An Atlanta home from which people were removed. (Credit: Kelly Jordan)

By Sean Keenan

The Atlanta Regional Commission (ARC) earlier this month debuted a new data analytics tool that could help local leaders track and respond to the eviction crisis spurred by the COVID-19 pandemic.

The planning and intergovernmental coordination agency’s new eviction tracker, which was announced during the Sept. 2 Atlanta Regional Housing Forum and developed in partnership with the Federal Reserve Bank of Atlanta and Georgia Tech, monitors where and how often eviction filings are processed in Fulton, DeKalb, Cobb, Clayton and Gwinnett counties.

In theory, public officials, landlords, renters and others equipped with this geographical data, which is updated weekly, will be able to help blunt the impact of what experts have called a “tsunami” of evictions prompted by the coronavirus’s economic fallout, by way of emergency rental assistance, further eviction moratoriums or other means.

So says Erik Woodworth, ARC’s research and data visualization coordinator.

Today, the tracker shows the number of eviction filings in each Census tract. Soon, though, Woodworth told SaportaReport, the project could include “counts of answers, dismissals, judgments and other associated case events.”

The readily available data also seems to have spotlighted the effects of March’s statewide judicial emergency declaration, which put a halt on many landlord-tenant court cases, as well as eviction moratoriums and the $600 weekly unemployment insurance boost at the end of March, Woodworth pointed out in an email.

“Additionally, eviction filings rose significantly across the region at the end of August and [the] first week of September after the expiration of the federal protection and assistance,” he added.

Woodworth told SaportaReport the tracker has already revealed some interesting items.

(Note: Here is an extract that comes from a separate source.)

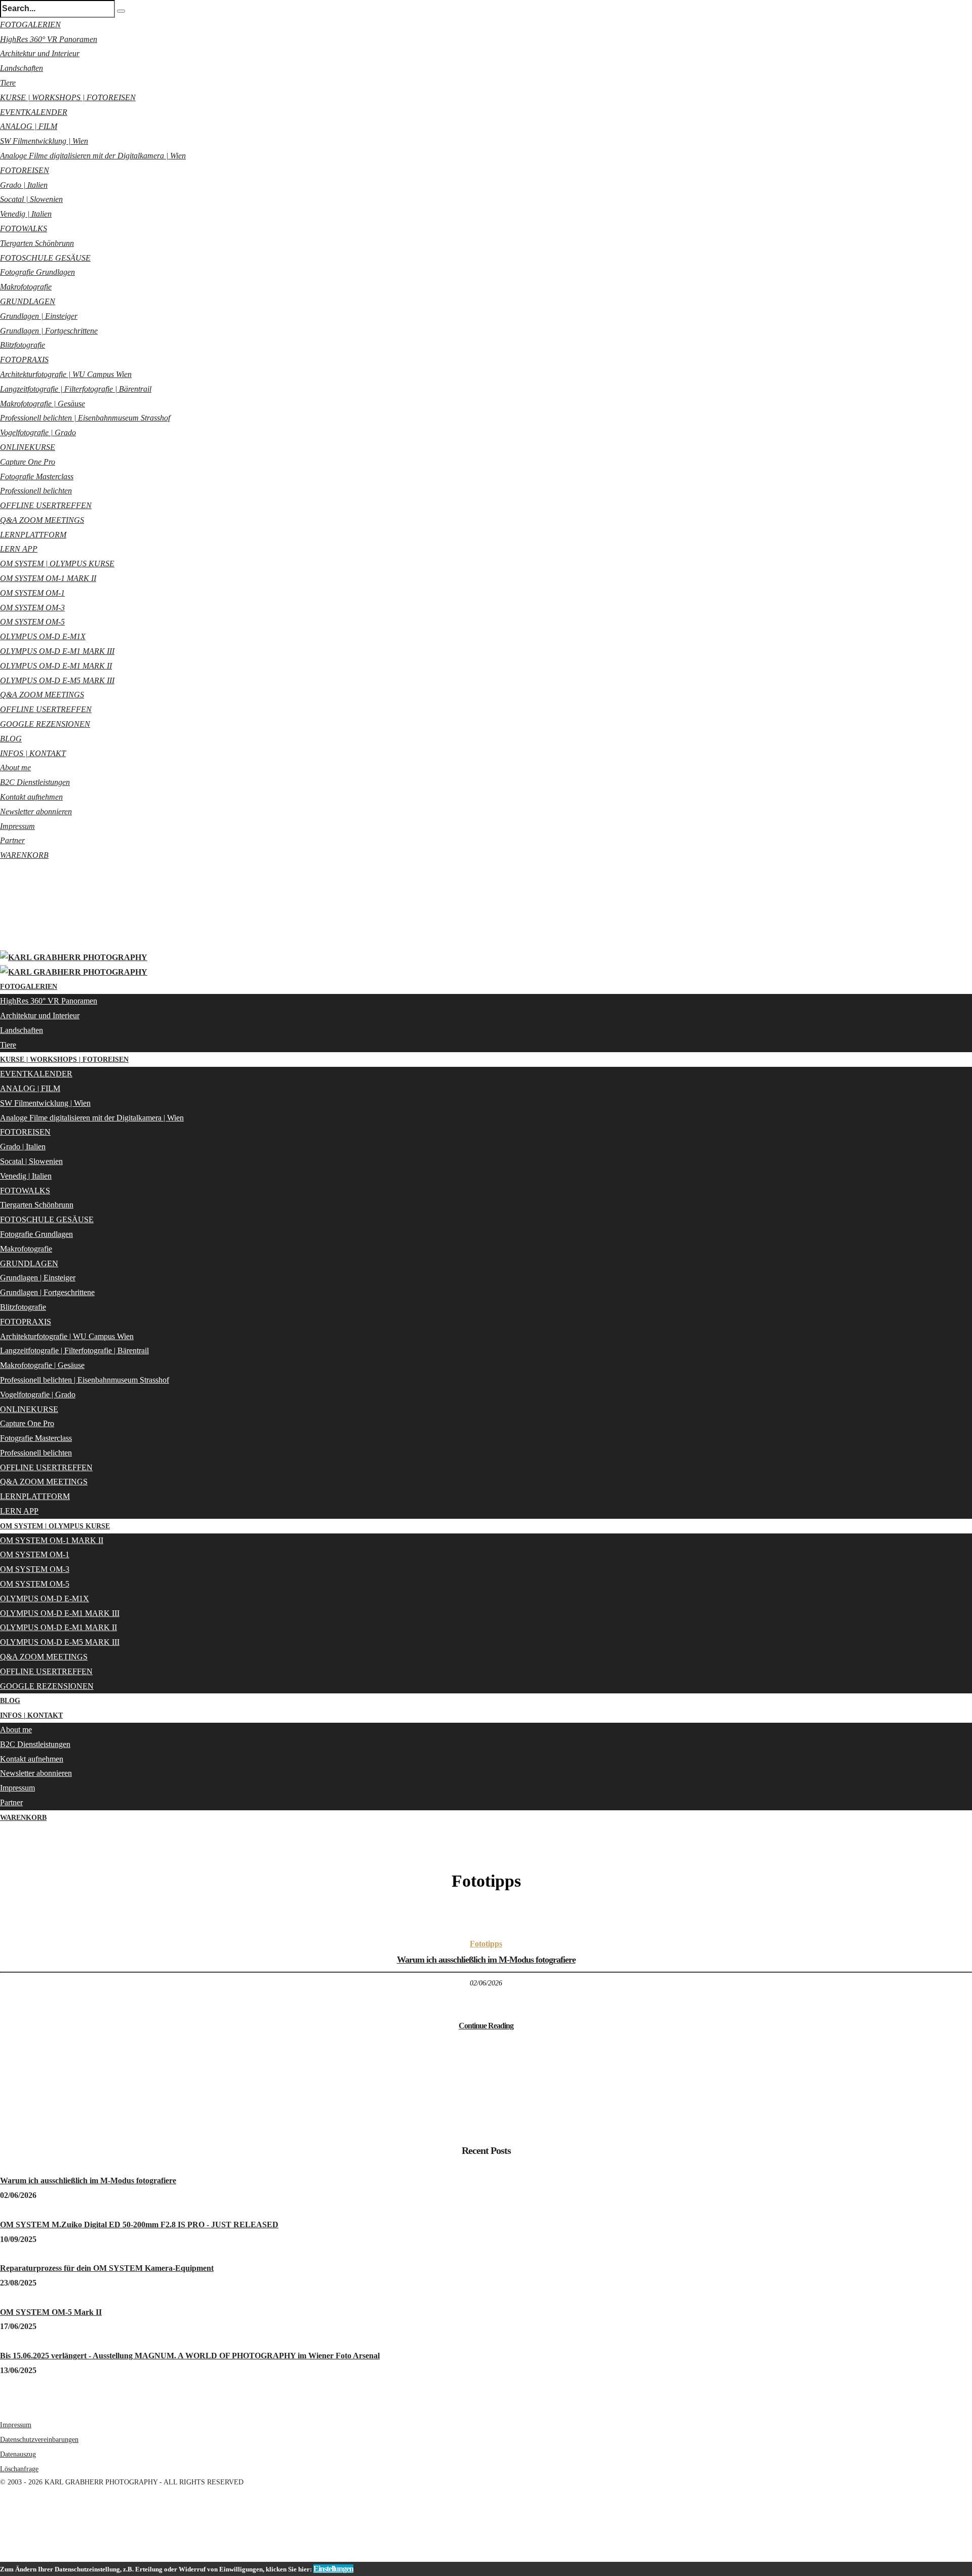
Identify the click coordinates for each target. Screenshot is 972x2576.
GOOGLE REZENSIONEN (45, 724)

Here are a few things he said that have jumped out at him:

  • While the CDC-issued ban on evictions goes a long way to protect renters from being ejected from their homes for the remainder of the year, it does not address the accrued missed rent payments, setting up the conditions for an even bigger wave of evictions at the beginning of next year.
  • The lapse in the federal eviction moratorium and $600 unemployment add-on in August was evidenced by a 96-percent higher number of filings across the five-county region for the first week of September compared to the same week in 2019.
  • The largest year-to-year differences for the first week in September were in Fulton (+140 percent) and Clayton (+103 percent) counties.
  • Hotspots in August and the beginning of September include neighborhoods in College Park, Clarkston/Stone Mountain, Norcross, Riverdale and southwest of Buckhead along Buford Highway.
  • While eviction filings are not the same as evictions themselves, they do portend potential displacement and housing instability for those against which the filings are initiated.
  • While filings have been low during the lockdown (only spiking with the lapse of the eviction moratorium and additional unemployment insurance assistance), the Eviction Tracker tool is in place to track filings (and soon other associated court actions like answers, dismissals, and judgments) for when the numbers begin to rise — as they surely will when appropriate protections lapse or are insufficient.

Woodworth said ARC is also working with stakeholders across the region “to help inform their planning and actions concerning housing stability and stemming the potential widespread displacement of households due to evictions.”

“This work includes providing data and analyses useful in determining the potential amount and location of rental assistance need for those facing eviction as well as where to target preemptive interventions in order to avoid the courts altogether,” he continued. “This data and analysis work is currently being done on an ad-hoc basis to support various initiatives in which our organizations are involved.”

One of those initiatives is the new Save Our Atlanta Residents (SOAR) project, which is spearheaded by leaders from the Atlanta Regional Commission (ARC), the Community Foundation of Greater Atlanta, United Way of Greater Atlanta and the Metro Atlanta Chamber of Commerce and strives to keep tens of thousands of metro Atlantans threatened with displacement housed amid the public health crisis.

And for those at immediate risk of being evicted, Woodworth recommends renters take advantage of the Centers for Disease Control and Prevention’s new moratorium — “if they meet the requirements” — by filing a declaration of eligibility with their landlord.

“For those in the City of Atlanta,” he added, “they can also reach out via 211 to apply for rental assistance being provided through the city with CARES Act funds.”

(Header image, via Kelly Jordan: A household’s belongings are littered in the front yard after a family was evicted.)